We install three covers most often. A motorized louvered roof opens and closes, the screens drop from the roof frame, and you get a four-season space — highest cost, highest flexibility. Our motorized louvered pergola page gets into the structural side. An acrylic patio cover is a solid roof with high light transmission, and it blocks rain better than anything else we install. The screens mount to the front edge beam. Lower cost than louvered, less flexibility on hot days when you would have wanted the roof open. The acrylic patio cover page walks through the specifics. A motorized retractable awning is the budget-conscious option — the awning itself provides shade and partial rain protection, and you can pair it with vertical screens for full enclosure. Details on our retractable awning page.
If you are building a new deck and don’t yet know which cover you want, that is fine. The structural prep is the same for all three. Decide later.

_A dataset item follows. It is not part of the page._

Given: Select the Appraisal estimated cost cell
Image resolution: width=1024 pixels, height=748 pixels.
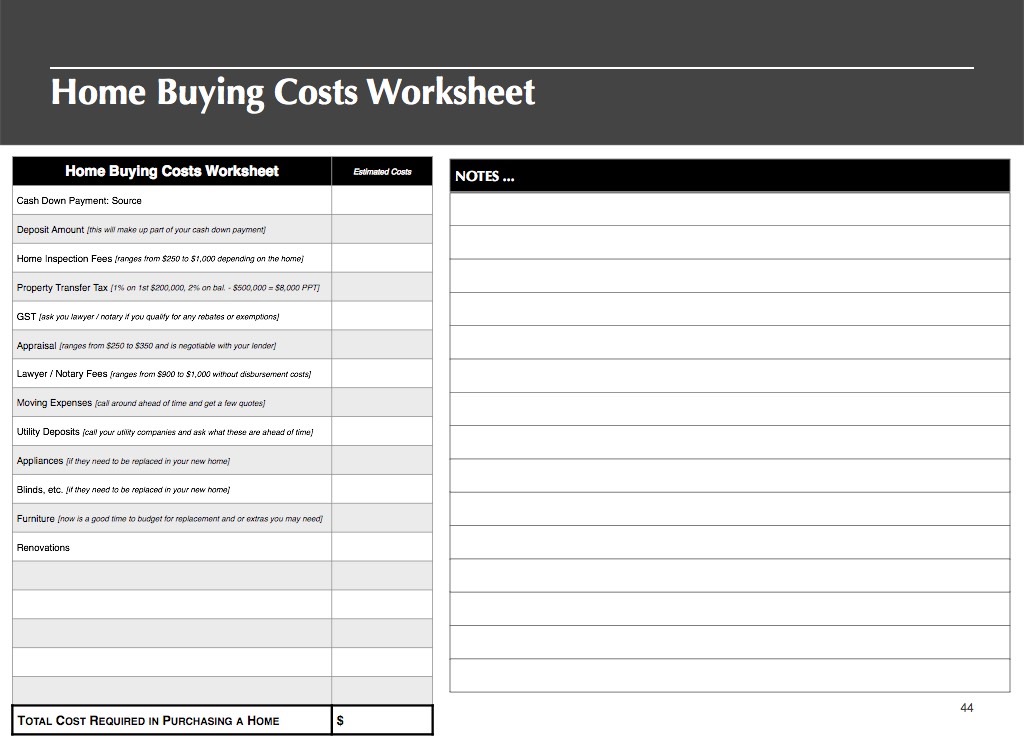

What this looked like on an actual job
A 2024 build in Magnolia. Client wanted a 600 square foot Trex deck with western exposure over Puget Sound. They told us flat out they did not want to spend money on screens or a cover during the original build.
We prepped anyway. We engineered the rim and outer posts to carry a future 14-foot acrylic cover. We ran half-inch conduit from the house panel to two future screen locations. We spaced the outer posts at 14 feet 6 inches, which gave them a clean single-screen opening. And we blocked the underside of the rim joist for future housing attachment.
Cost to them at the time: $310 in materials and about three hours of extra framing labor.
They called us back in September 2025 to install the cover and the screens. The upgrade took four days. No demolition, no fishing wire through finished framing, no rebuilding posts. If we hadn’t done the prep, that same upgrade would have run an extra $4,000 to $6,000 in retrofit labor.
Why this matters more now than it did ten years ago
The Seattle climate is shifting. Summers run hotter and drier through July and August than they did twenty years ago. The shoulder seasons on either end of summer are longer. Both of those trends push the value of solar shades up, and neither is going to reverse.
You don’t have to spend money on screens during your deck build. You probably shouldn’t if cash flow is tight or you are not sure how you’ll use the space yet. But you should be asking whoever builds your deck whether they are designing for screens you might want in three years.
If they don’t have an answer, find someone who does.
How we handle this in our scoping calls
When someone reaches out about a new deck in Seattle, one of the first things we ask is what they want the space to do in October and in April, not just in July. That answer changes the framing plan, the post layout, and sometimes the deck footprint itself.
We’d rather have that conversation at the sketch stage than at the demolition stage two years later.
If you are thinking about a new deck and want to walk through what future-proofing the structure actually costs, request a free quote and we will come out. For homeowners already deciding between cover and screen options, our motorized screens page covers the fabric and motor choices in more detail.
A new deck is going to sit on your house for thirty years. Spending a few hundred dollars now to keep your options open for the next twenty-nine of them isn’t a tough decision.